Input section start

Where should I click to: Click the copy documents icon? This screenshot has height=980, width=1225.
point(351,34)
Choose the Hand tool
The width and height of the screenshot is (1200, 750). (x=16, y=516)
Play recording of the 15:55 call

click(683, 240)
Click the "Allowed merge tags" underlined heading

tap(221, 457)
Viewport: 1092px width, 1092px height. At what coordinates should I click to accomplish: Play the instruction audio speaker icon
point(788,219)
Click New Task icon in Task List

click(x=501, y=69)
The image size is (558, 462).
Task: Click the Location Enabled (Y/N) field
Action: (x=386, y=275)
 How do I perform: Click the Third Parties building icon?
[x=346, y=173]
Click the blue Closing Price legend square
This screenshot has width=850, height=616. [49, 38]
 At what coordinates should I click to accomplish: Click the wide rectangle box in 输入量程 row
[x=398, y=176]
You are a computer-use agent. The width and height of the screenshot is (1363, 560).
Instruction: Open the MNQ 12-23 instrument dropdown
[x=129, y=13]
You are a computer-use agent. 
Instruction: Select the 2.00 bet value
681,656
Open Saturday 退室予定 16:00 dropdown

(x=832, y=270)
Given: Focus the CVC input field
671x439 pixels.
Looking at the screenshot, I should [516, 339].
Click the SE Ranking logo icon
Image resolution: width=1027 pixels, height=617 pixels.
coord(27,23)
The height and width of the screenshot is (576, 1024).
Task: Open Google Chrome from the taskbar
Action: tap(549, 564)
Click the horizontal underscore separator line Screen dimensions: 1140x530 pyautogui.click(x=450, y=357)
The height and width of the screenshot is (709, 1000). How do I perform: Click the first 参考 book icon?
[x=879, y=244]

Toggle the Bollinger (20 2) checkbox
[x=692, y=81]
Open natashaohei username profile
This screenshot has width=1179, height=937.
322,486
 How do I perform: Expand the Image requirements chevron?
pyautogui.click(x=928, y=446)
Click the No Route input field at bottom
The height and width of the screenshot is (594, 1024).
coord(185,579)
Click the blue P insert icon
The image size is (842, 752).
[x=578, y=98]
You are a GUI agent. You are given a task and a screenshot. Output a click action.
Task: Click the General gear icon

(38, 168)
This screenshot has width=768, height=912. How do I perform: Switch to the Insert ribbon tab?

Input section end

◆ Exercise aim
Only the lines from the one containing "Click the blue P insert icon" to the end of the records should be repeated, exactly as they appear.

◆ Expected answer
Click the blue P insert icon
The image size is (842, 752).
[x=578, y=98]
You are a GUI agent. You are given a task and a screenshot. Output a click action.
Task: Click the General gear icon

(38, 168)
This screenshot has width=768, height=912. How do I perform: Switch to the Insert ribbon tab?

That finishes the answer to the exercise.